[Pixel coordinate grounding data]
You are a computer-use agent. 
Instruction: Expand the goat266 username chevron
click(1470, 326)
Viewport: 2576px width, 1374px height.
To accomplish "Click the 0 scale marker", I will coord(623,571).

§ EXERCISE INSTRUCTIONS:
Transcribe each entry word for word.

§ YOUR SOLUTION:
You are a computer-use agent. 
Instruction: Expand the goat266 username chevron
click(1470, 326)
Viewport: 2576px width, 1374px height.
To accomplish "Click the 0 scale marker", I will coord(623,571).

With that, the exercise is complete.